Yeah. I get sick of people thinking violence is always, always, always forbidden. Its bullshit. Unprovoked violence is wrong. Green has been provoking people for years and earned a good slap.
I had a buddy in college who would get drunk and run his mouth to anyone that would listen. He'd be obnoxious, rude, and shitty to anyone and everyone when drunk. When people would step to him, he'd find his friends to protect him. One night, his girlfriend called me and begged me to go get him at a party because he was being belligerent. I found him at the party and convinced him to leave. Long story short, one of the kids he was harassing followed us out with about 5 other kids and jumped us. I managed to get some shots in and then cover up pretty well, so I only ended up with some lumps on the back of my head. He ended up with two black eyes, a broken nose, and knocked unconscious. I had to carry him on my shoulder the rest of the way to the apartment - blood smeared down my back from his busted nose - then get him to the hospital. While I think it was too extreme, he absolutely earned that ass kicking. Later in life, he agreed. And he stopped being an obnoxious prick when drunk. Immediately.
Were talking about grown adults.

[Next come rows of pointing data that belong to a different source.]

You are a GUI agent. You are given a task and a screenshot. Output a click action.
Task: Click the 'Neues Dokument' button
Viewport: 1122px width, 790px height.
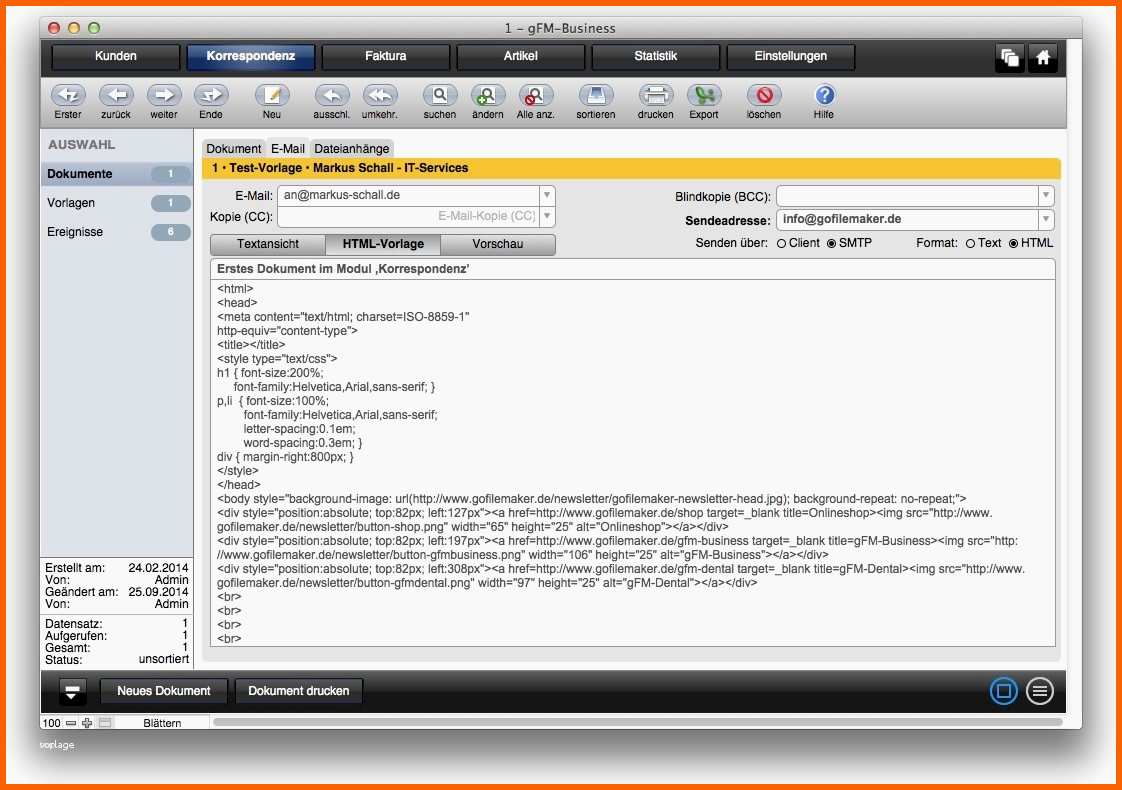point(164,691)
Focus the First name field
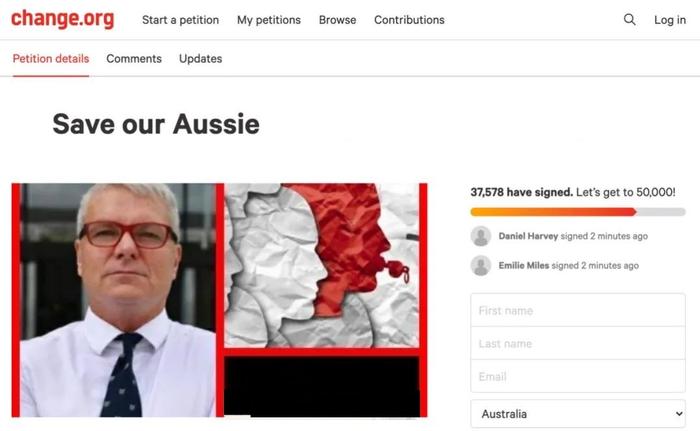The width and height of the screenshot is (700, 431). point(578,310)
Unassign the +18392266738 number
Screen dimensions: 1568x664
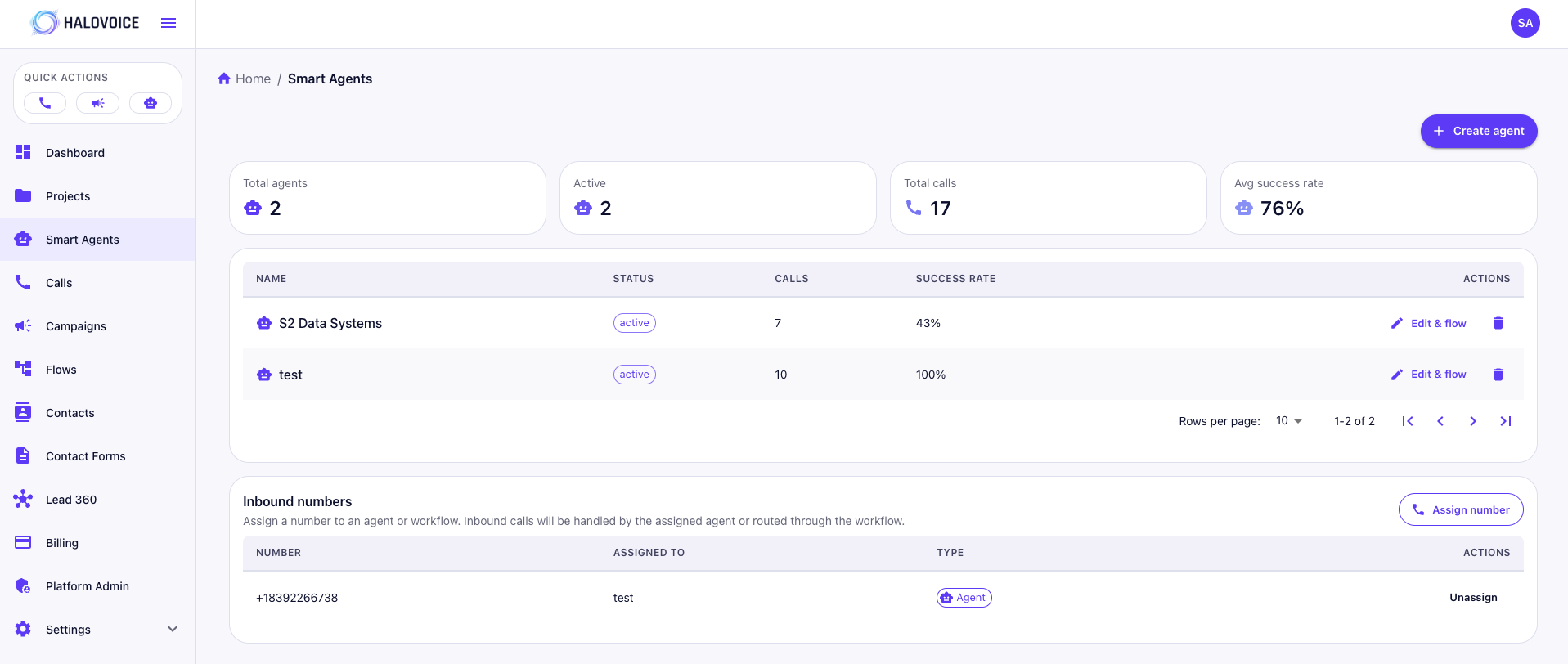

At some point, you dont just get to keep trolling people, getting them angry, degrading them, using them to prop yourself up, and then laughing about it. If theres a responsibility to not use violence, theres the same responsibility to not be an obnoxious, 8 year old, prick and expect to just degrade people without consequence.
Professional sports IS masculinity. It epitomizes manhood. Green had talked shit all series. His team laid a firm smackdown on the Cavs. When approached to shake hands publically after the game, he rejected it and openly put on a show that TT "ain't cut from the same cloth" (you're not as much of a man as me). He then proffered that TT can meet him in the streets anyday (dick waving masculinity).
That Green could then approach TT in a PRIVATE setting with "Hey man! You know how I challenged your manhood in front of everyone, affected your brand as an "NBA tough guy", and told people I'd kick your ass? Now that nobody is around and I already got to make myself look good at your expense...were cool, right?!"
He earned that punch. And, since it didnt knock him off his feet, it sounds like it wasnt too vicious. Hopefully he uses it to tone down the rhetoric. Unfortunately, I think he may need a few more, harder slaps before he stops using others to springboard his own ego.